Аксён протянул кружку. А что, где-то там ведь едят какие-то ласточкины слюни или еще что такое и клопов каких. Кофе из беличьих какашек…
— Дядя, а что вы там рассказывали вчера… Ну, стихотворение. Про ворона.
— А, это… — Дядя Гиляй почесал уже лоб. — Я шепнул, друзья сокрылись вот уж многие года… ты-ры-пыры ты-ры-пыры как надежда навсегда, ворон каркнул, ворон каркнул, ворон каркнул никогда… Не помню, как его звали, писатель и поэт.
— Поэт?
— Ну, и поэт тоже. Он сошел с ума и утопился. А может, под поезд бросился. Под бронепоезд.
— И умер?
— Конечно. Кто же после поезда выживает… А ты стихи сочиняешь?
— Да не…
— А что так? — удивился Гиляй. — Все нормальные ребята сочиняют стихи. Я вот сочинял. Когда был влюблен. Глупые, конечно…
— Я тоже сочиняю, — вдруг признался Аксён.
— Про любовь?
— Про Робинзона Крузо.
Дядя икнул от неожиданности.
— Интересная тема… — сказал он. — Необычная… Никогда… Может, прочитаешь что-нибудь.
— Да я больше не сочиняю…
— Ну, из раннего тогда. Наверняка это очень познавательно.
— Ну да…
Аксён принялся вспоминать. Стихи про Робинзона Крузо он бросил сочинять год назад и с тех пор ничего не создал. Но старое помнил.
— Ладно, прочитаю, — сказал Аксён. — Только смеяться не надо.
— Не буду, — заверил дядька. — Стихи — это вообще не повод для смеха, стихи — это трепет души. Давай, Иван.
Аксён вздохнул и пробубнил:
У Робинзона Крузо имелась аркебуза,
А также барабан
И Пятница — болван.
Аксён замолчал, взглянул на дядю: одобряет или нет? Понять по лицу было трудно.
— Мне кажется, лучше так: «И Пятница — баран», — сказал дядя. — Может быть. Я не очень разбираюсь, если честно. Знаешь, я однажды немного… Ну, короче, попал. И там была «Карманная поэтическая библиотечка», я ознакомился… Два раза. Послушай, Иван, ты мне кастрюлю старую принеси, ладно?
— Зачем?
— Свинец плавить буду.
— Да где вы сейчас свинец найдете, его давно уже весь переплавили…
Дядя Гиляй хмыкнул.
— Я сюда пешком шел, — сказал он. — Чтобы вспомнить юность. Ты знаешь, что у нашей семьи тут был завод?

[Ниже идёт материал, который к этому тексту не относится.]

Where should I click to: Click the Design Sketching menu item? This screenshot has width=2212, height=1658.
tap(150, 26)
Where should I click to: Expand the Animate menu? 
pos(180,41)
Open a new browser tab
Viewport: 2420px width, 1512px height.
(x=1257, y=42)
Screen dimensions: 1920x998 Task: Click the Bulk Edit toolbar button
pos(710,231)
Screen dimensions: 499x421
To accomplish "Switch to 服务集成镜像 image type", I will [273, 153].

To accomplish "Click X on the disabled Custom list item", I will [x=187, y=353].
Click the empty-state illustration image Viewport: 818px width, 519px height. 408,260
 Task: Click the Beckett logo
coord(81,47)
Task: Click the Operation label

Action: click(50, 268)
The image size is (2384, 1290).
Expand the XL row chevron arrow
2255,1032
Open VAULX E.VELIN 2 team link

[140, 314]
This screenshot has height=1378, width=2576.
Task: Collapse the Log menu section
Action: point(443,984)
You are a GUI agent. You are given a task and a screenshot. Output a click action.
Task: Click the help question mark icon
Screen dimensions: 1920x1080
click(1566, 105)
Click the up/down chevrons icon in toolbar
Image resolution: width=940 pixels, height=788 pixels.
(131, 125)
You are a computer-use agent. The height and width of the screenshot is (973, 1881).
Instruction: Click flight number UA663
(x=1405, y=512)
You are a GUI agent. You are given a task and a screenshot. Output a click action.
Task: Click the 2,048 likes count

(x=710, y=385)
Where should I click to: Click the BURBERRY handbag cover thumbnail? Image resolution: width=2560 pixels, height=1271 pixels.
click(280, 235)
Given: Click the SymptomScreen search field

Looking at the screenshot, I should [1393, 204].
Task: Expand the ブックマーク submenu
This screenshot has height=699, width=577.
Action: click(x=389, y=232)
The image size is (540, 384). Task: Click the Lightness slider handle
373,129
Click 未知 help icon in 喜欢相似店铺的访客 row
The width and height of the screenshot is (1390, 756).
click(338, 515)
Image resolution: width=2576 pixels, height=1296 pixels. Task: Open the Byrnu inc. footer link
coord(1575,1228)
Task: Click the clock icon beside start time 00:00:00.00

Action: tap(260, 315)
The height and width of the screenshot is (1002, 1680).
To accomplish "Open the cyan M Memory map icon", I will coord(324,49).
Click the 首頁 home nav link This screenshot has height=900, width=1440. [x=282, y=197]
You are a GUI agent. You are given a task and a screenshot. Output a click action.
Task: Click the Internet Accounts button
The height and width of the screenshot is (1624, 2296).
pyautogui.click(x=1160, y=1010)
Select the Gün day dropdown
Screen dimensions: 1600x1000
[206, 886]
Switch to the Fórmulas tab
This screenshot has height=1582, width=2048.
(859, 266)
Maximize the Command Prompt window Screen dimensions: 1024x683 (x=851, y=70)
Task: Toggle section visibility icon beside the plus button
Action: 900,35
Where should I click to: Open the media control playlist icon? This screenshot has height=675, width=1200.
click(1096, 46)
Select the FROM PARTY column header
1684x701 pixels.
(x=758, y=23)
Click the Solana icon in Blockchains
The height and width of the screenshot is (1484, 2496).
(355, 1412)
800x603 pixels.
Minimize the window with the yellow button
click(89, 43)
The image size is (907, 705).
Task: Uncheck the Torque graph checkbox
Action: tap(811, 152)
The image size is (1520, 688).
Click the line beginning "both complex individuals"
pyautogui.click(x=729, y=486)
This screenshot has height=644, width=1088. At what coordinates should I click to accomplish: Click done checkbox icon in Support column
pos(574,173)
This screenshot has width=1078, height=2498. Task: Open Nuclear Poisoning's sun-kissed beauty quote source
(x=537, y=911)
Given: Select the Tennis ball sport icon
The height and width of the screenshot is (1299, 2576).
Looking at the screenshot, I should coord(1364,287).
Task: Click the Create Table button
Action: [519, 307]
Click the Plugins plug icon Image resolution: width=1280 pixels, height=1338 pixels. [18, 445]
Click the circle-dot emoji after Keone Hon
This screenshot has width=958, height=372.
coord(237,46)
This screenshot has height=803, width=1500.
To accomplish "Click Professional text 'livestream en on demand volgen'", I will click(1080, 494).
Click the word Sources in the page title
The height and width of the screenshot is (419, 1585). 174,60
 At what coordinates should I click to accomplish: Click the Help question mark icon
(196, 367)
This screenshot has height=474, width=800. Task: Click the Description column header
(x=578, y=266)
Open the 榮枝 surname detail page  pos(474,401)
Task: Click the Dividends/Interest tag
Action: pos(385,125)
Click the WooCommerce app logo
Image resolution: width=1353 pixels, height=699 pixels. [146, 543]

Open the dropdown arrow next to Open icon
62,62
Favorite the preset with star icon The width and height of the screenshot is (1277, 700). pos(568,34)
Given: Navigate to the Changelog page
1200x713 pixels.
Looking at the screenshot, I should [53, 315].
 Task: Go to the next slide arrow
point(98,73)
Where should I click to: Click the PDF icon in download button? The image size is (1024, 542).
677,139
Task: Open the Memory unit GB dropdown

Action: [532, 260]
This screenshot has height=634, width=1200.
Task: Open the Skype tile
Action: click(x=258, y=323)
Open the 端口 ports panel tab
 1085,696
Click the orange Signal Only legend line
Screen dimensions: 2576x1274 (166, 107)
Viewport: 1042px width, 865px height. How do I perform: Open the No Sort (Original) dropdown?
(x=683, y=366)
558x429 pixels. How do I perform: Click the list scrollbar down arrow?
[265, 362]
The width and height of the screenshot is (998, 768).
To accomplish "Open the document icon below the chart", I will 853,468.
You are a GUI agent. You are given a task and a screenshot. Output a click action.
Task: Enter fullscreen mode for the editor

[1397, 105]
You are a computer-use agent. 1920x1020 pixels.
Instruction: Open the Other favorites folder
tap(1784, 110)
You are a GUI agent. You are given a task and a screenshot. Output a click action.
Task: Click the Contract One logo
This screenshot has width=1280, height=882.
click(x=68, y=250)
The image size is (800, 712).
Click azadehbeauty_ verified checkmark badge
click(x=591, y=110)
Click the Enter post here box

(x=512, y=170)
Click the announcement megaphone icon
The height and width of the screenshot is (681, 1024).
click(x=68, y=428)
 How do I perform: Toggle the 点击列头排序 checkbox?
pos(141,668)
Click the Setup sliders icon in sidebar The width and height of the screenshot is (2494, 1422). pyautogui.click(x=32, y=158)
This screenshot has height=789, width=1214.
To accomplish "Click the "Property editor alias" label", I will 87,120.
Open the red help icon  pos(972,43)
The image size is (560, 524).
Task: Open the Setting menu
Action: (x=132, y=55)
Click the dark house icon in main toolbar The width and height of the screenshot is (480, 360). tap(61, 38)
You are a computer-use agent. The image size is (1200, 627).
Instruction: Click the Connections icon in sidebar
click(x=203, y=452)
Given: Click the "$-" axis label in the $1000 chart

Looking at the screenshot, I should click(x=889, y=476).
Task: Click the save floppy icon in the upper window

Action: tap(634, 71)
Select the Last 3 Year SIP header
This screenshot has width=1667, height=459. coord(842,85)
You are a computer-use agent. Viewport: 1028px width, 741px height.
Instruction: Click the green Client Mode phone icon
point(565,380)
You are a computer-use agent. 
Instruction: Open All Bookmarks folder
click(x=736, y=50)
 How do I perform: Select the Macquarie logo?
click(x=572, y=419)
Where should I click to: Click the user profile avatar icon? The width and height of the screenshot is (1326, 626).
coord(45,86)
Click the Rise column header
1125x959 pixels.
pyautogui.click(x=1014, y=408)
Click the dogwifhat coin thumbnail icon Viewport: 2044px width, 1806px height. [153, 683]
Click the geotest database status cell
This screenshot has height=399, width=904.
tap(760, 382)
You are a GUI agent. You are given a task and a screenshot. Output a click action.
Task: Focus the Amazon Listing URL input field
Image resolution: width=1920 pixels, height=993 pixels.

— Конный? — спросил Аксён.
— Почему конный, кирпичный. А Ломы были нашей вотчиной. Кирпичный завод, табуны, две мельницы…
Врал дядя. Разъезд Ломы только в девятьсот десятом году был построен, это Аксён точно знал. Но с дядей не спорил, пусть врет. Может, он от этого умнее себе кажется, а взрослые, когда кажутся себе умнее, всегда добреют. И денег дают.
— Впрочем, это неважно. Я брел по родному тракту, леса-перелески, ностальгия… И вот гляжу: яма вроде как. А я тогда заблудился немного, чуть в сторону сбился. Яма. Ну, думаю, кто-то стройматериалов в семьдесят лохматом натырил, припрятал, а все равно посадили, так схрон и загнил.